Gail Collins Needs an Editor
Gail Collins of the New York Times is the latest liberal media type to attempt an unfair attack on Scott Walker. Here’s a sample of her new column…
Scott Walker Needs an Eraser
Who knows how that will fly with the Republican base? Maybe they’re dying for a president who’ll go on an international trip and confine his remarks to the virtues of Wisconsin cheese.
But about that Iowa speech: It was really a rouser. Basically, Walker talked about the “comprehensive conservative common-sense conservative agenda” he’s imposed on Wisconsin. His common-sense examples included making it easier for people to carry lethal weapons around the state and defunding the main organization that helps low-income Wisconsin women with family planning.
Mainly, though, The Speech was about waging war on public employee unions, particularly the ones for teachers. “In 2010, there was a young woman named Megan Sampson who was honored as the outstanding teacher of the year in my state. And not long after she got that distinction, she was laid off by her school district,” said Walker, lacing into teacher contracts that require layoffs be done by seniority.
All of that came as a distinct surprise to Claudia Felske, a member of the faculty at East Troy High School who actually was named a Wisconsin Teacher of the Year in 2010. In a phone interview, Felske said she still remembers when she got the news at a “surprise pep assembly at my school.” As well as the fact that those layoffs happened because Walker cut state aid to education.
One little problem.
John McCormack of the Weekly Standard…
NYT Columnist Blames Scott Walker for Teacher Layoffs That Occurred Before He Was Governor
There are two problems in this section of Collins’s column: First, she accuses Walker of dishonesty, but she’s just quibbling over semantics.

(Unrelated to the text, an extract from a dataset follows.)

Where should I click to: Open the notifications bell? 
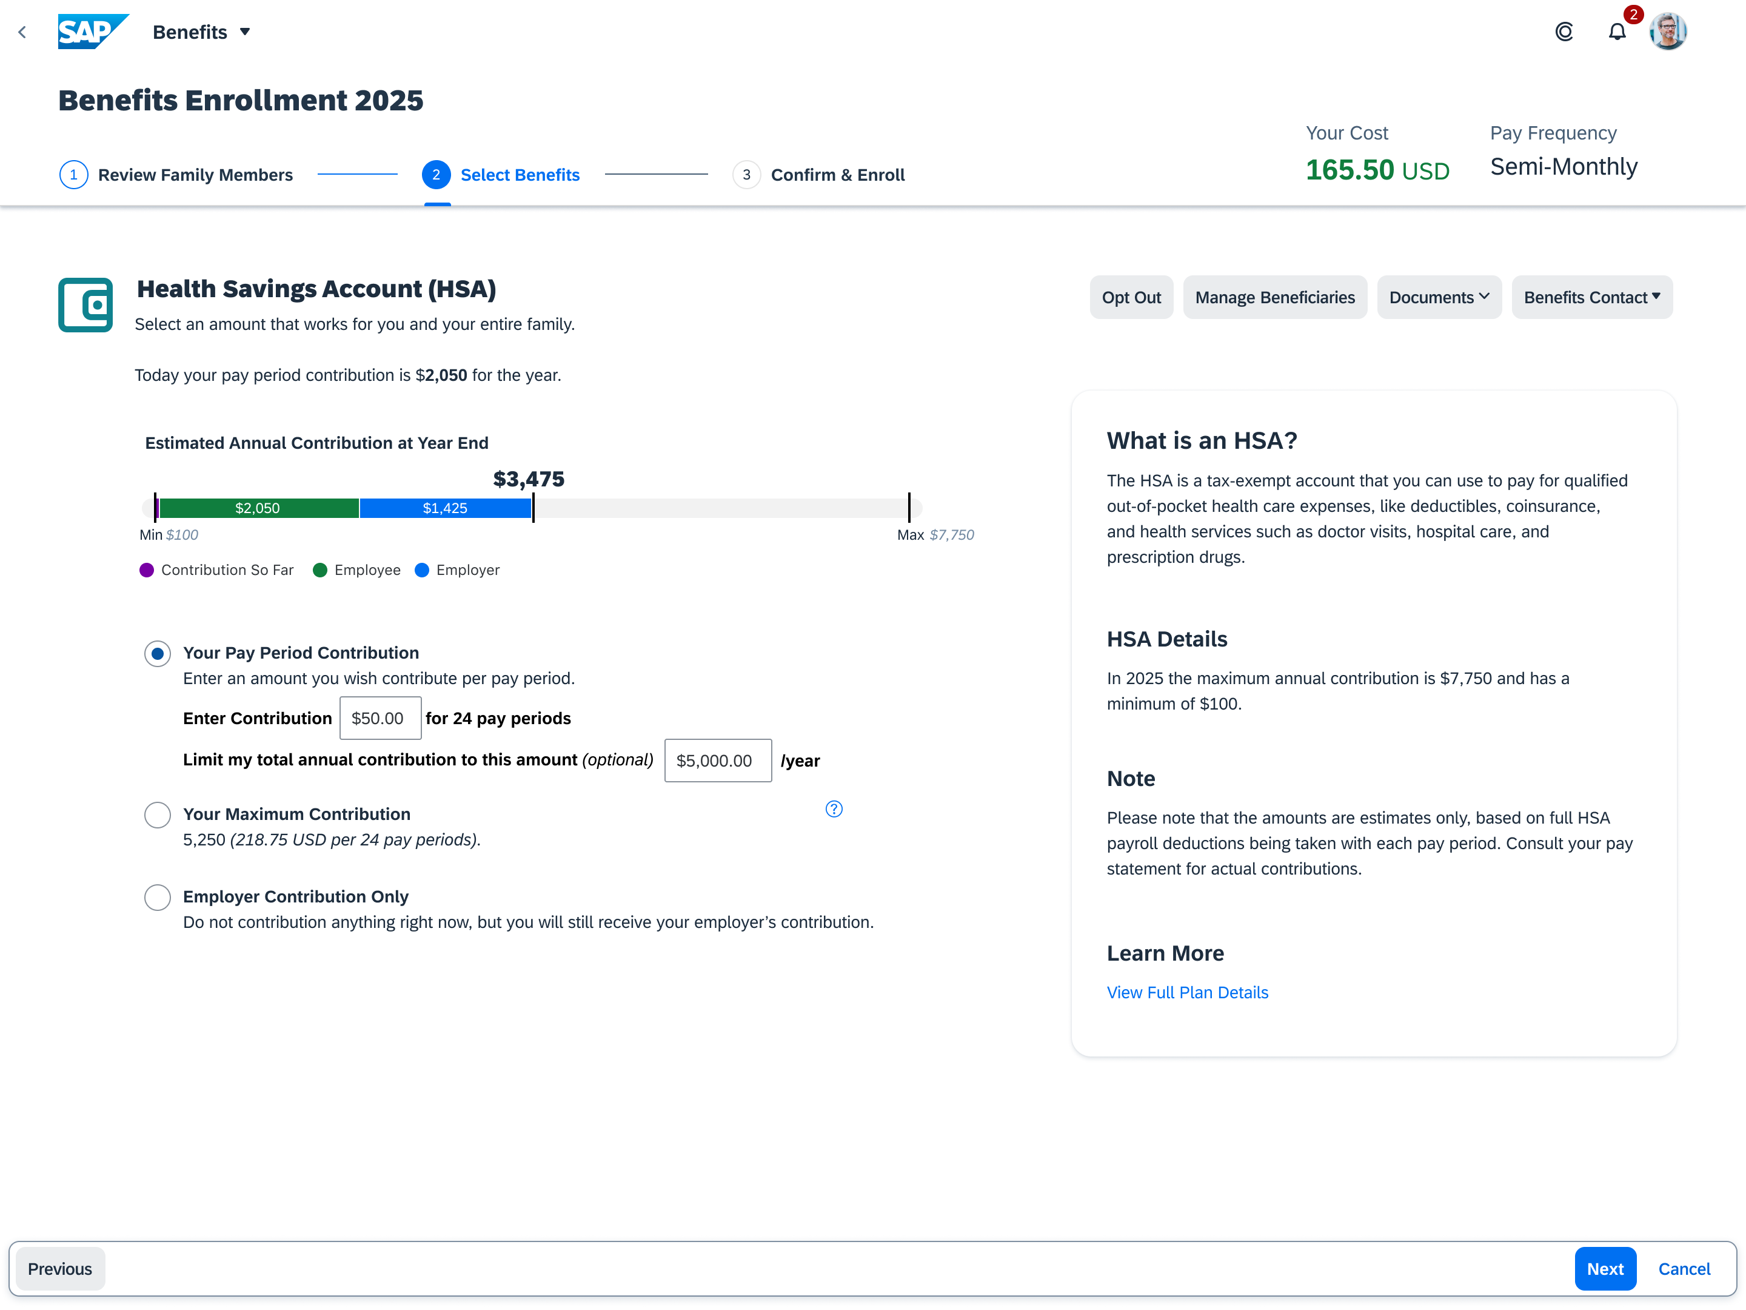1617,32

Is it really inaccurate to describe someone named an “outstanding first-year teacher” by the Wisconsin Council of Teachers of English as a “teacher of the year” for short? I’ve never seen much of a difference: In the headline of this 2011 piece, I described Sampson as a “teacher of the year,” but in the body of the piece I precisely described her award. Walker has been telling this story for four years, and no one thought his description of Sampson was dishonest until Gail Collins heard about it.

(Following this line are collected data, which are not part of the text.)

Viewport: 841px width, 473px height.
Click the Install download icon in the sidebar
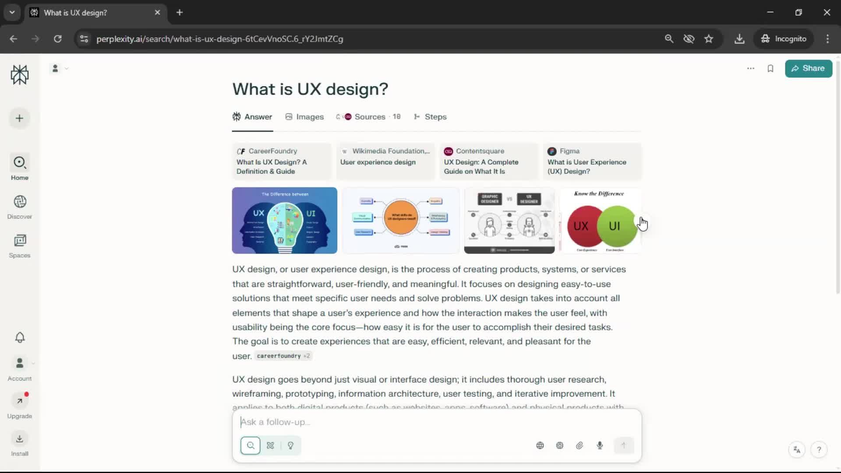20,439
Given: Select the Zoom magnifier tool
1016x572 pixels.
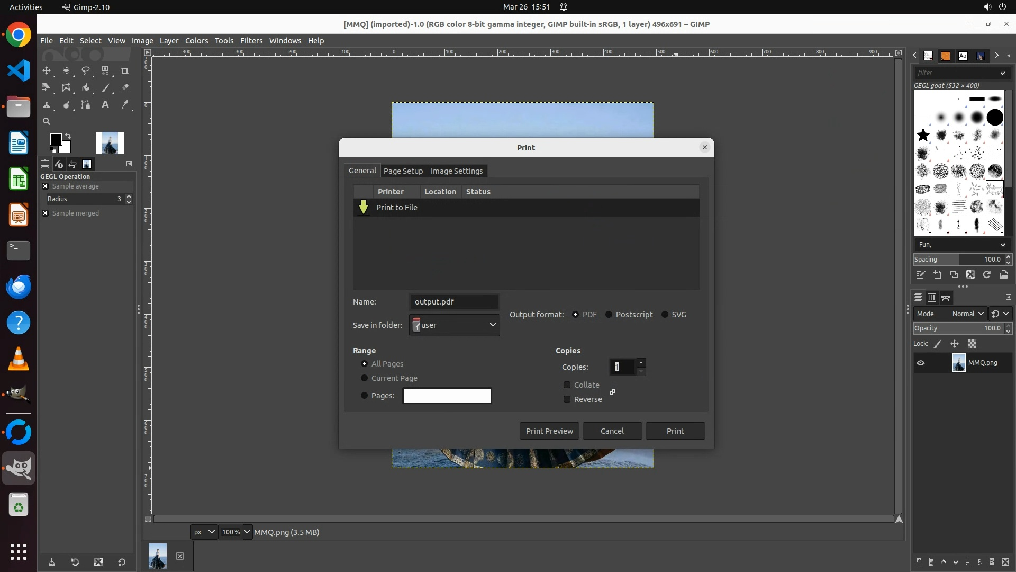Looking at the screenshot, I should [47, 121].
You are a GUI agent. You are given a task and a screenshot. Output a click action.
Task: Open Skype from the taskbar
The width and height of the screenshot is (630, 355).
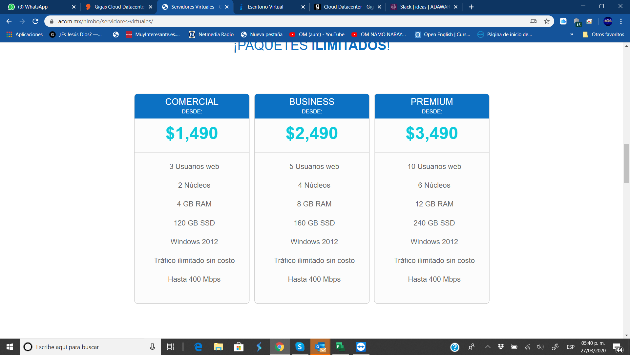[x=300, y=347]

But the big error in Collins’s piece is her claim that “those layoffs happened because Walker cut state aid to education.” As you can see in the excerpt above, Collins is talking about teacher layoffs that occurred in 2010. Walker did not become governor until 2011.
The truth is that Walker’s reforms actually saved teachers’ jobs. Right before the 2012 Wisconsin recall election, Walker’s Democratic opponent Tom Barrett couldn’t name a single school that had been hurt by Walker’s policies.
Gail Collins doesn’t care about teachers or working people.
Gail Collins cares about defeating Republicans and electing Democrats.